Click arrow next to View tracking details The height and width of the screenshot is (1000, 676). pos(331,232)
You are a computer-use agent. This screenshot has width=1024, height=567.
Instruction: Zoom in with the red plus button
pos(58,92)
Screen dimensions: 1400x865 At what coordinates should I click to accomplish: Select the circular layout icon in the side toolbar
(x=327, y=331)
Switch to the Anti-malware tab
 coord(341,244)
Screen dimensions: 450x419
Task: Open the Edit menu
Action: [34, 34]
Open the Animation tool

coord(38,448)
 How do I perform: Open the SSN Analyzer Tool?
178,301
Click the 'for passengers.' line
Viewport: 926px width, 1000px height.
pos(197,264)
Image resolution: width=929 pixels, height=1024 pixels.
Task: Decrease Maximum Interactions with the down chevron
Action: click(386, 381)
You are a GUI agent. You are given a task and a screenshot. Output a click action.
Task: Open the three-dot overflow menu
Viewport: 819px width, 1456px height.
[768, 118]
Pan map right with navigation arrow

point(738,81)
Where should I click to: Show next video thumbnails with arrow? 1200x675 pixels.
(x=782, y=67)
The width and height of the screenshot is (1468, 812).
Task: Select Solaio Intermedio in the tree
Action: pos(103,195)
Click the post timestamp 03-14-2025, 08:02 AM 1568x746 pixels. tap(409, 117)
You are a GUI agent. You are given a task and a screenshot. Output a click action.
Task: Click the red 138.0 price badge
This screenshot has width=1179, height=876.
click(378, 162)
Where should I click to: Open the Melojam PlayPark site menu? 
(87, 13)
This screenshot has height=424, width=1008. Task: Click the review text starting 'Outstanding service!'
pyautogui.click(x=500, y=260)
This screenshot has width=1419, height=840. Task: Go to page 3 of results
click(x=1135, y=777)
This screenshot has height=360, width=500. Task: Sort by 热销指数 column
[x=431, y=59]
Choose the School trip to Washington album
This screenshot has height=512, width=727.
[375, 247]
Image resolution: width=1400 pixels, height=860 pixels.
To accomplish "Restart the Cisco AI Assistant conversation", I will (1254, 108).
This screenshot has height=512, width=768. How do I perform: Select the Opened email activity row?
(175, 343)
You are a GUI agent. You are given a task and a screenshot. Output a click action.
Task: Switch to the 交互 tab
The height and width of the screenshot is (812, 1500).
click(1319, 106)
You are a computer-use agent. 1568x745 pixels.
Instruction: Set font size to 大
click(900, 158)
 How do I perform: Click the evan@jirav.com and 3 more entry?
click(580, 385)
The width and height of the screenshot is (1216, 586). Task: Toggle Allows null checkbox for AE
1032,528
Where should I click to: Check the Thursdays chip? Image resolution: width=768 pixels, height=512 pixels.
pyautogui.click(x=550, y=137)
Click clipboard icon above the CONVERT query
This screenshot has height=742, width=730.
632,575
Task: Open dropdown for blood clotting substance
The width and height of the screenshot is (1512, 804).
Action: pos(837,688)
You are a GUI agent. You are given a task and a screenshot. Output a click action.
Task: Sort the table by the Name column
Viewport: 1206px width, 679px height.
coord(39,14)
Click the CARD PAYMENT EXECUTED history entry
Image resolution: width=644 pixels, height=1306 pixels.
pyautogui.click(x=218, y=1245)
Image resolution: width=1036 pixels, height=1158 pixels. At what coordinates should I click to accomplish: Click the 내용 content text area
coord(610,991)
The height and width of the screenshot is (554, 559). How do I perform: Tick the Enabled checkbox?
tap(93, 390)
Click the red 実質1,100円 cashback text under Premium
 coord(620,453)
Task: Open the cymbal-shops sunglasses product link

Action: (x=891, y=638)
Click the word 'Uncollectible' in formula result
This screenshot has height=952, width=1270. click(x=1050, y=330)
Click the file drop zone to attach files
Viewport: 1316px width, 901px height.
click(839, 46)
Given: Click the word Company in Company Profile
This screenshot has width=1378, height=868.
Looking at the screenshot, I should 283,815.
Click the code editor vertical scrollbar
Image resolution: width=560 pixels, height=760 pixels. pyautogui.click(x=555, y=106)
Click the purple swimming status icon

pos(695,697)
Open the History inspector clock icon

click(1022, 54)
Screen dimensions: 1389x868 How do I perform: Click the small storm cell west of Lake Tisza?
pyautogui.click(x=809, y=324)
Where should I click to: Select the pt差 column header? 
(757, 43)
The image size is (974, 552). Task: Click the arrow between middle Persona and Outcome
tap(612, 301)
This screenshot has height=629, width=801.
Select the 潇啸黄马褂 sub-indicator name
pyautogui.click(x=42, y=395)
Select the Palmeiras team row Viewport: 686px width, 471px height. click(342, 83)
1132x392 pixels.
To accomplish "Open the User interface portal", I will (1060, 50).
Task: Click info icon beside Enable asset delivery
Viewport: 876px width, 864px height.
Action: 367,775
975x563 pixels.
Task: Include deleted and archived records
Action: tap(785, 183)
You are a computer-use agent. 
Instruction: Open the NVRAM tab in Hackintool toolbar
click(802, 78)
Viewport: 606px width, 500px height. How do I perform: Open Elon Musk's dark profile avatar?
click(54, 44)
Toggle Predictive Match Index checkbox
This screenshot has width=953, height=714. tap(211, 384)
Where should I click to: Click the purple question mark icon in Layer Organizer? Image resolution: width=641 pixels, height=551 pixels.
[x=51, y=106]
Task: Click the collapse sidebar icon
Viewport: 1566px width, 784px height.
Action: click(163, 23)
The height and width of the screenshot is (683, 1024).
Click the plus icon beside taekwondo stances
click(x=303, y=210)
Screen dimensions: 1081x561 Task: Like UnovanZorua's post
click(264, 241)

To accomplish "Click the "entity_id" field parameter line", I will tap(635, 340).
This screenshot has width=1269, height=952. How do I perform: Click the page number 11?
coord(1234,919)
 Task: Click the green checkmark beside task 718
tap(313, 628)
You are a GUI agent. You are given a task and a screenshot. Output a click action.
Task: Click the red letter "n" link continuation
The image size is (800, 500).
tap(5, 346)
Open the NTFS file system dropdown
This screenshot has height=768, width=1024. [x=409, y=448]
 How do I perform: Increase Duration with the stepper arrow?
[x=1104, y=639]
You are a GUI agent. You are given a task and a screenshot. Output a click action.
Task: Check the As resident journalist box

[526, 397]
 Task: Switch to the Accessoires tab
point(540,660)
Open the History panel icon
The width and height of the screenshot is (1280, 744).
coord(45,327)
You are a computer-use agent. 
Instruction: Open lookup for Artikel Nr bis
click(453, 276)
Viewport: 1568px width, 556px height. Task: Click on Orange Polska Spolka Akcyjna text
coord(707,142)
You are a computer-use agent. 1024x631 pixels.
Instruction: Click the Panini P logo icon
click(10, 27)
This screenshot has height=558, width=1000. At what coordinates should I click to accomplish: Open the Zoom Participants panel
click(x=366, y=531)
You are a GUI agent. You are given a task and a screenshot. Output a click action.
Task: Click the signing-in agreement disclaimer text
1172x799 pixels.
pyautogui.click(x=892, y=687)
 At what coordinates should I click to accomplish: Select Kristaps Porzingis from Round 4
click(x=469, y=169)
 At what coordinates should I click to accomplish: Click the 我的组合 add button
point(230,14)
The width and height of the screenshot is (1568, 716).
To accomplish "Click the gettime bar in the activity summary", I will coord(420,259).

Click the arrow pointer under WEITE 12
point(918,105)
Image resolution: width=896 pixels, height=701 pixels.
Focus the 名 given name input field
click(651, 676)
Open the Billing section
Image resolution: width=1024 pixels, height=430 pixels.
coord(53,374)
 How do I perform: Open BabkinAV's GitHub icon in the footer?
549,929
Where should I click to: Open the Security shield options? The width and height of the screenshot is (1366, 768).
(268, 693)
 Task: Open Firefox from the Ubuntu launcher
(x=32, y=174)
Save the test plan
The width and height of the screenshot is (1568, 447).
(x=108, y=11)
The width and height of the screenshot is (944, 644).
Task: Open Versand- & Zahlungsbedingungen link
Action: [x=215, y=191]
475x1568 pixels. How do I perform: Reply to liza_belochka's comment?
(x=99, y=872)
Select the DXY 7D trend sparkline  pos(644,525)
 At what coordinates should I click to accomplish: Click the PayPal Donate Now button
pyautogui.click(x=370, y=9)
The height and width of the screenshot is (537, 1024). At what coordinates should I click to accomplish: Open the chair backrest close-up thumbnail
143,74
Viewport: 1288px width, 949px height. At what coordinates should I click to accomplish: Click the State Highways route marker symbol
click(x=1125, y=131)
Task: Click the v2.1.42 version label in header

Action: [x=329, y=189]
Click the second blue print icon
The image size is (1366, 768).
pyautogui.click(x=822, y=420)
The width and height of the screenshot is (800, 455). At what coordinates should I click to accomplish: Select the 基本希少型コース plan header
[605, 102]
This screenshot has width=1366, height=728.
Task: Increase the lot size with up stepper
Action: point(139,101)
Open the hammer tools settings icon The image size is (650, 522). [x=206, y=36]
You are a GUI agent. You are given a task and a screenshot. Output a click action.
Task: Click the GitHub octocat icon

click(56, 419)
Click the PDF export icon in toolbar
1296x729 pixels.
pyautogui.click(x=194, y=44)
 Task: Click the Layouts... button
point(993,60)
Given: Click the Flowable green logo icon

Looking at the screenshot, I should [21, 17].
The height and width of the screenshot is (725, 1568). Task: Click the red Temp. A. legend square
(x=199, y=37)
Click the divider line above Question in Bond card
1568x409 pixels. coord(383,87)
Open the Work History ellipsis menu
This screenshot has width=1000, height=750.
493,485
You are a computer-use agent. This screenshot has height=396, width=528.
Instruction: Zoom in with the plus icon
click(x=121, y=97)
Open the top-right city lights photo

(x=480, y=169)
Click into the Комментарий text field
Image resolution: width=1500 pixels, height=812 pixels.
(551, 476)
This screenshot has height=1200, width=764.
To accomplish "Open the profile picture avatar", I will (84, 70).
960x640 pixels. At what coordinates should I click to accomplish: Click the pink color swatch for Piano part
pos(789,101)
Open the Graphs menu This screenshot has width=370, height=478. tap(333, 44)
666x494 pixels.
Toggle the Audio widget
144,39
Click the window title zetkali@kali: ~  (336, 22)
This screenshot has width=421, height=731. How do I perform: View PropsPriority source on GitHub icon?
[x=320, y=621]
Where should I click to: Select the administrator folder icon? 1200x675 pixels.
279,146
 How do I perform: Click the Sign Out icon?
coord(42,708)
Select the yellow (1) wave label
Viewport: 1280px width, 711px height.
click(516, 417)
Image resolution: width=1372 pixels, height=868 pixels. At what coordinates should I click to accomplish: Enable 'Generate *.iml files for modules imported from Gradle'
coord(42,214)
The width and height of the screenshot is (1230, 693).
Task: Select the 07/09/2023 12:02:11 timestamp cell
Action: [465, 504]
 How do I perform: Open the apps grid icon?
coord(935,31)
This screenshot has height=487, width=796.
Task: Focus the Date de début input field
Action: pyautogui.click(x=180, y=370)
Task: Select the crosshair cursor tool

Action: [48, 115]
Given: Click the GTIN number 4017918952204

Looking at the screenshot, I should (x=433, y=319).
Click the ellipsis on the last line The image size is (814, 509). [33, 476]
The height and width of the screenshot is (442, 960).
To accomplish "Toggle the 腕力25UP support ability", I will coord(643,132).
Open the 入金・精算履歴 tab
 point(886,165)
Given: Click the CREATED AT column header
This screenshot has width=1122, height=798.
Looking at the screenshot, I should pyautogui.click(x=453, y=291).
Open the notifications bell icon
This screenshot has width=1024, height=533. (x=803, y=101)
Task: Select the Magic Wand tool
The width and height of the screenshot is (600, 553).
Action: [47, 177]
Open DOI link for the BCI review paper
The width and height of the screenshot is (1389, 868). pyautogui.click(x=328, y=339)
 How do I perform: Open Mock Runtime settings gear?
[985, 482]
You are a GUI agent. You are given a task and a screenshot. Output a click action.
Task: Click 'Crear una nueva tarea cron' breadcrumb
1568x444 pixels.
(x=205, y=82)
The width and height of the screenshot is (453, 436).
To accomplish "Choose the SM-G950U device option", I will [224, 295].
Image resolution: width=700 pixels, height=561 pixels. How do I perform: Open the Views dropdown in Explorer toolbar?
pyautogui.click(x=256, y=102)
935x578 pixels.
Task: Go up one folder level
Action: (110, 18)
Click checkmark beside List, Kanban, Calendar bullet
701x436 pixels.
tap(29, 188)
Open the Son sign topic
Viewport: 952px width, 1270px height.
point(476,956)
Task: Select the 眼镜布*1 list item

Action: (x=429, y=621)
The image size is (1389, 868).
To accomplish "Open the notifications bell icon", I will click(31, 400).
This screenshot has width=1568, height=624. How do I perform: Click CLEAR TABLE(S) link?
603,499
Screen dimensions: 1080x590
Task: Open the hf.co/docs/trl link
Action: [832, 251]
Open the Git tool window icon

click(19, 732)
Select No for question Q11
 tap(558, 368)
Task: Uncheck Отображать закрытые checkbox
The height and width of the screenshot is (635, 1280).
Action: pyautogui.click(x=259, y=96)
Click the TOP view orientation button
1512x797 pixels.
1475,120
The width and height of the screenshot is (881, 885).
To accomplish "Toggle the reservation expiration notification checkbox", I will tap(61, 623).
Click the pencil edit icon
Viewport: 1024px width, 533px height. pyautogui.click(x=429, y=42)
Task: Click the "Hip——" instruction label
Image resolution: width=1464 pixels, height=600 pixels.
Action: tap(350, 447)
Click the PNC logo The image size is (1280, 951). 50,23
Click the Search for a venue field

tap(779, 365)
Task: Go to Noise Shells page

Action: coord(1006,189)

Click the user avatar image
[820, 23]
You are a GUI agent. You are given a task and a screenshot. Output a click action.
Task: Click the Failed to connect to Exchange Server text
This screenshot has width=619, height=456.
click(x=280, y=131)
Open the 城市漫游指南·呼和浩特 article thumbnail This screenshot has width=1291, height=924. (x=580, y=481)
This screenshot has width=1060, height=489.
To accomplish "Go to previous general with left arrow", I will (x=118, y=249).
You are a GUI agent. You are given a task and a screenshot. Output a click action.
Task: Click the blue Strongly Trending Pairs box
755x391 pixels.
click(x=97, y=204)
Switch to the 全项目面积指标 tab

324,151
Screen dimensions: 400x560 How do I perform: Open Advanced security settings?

★ ★ ★ ★

* **GOAL**
Convert the stretch of lines from the one containing "Select the DXY" through the one containing "pyautogui.click(x=370, y=9)", both included, into a Markdown table with the columns Row and Line, leaving out blank lines.

* **RESULT BELOW**
| Row | Line |
|---|---|
| 1 | Select the DXY 7D trend sparkline  pos(644,525) |
| 2 |  At what coordinates should I click to accomplish: Click the PayPal Donate Now button |
| 3 | pyautogui.click(x=370, y=9) |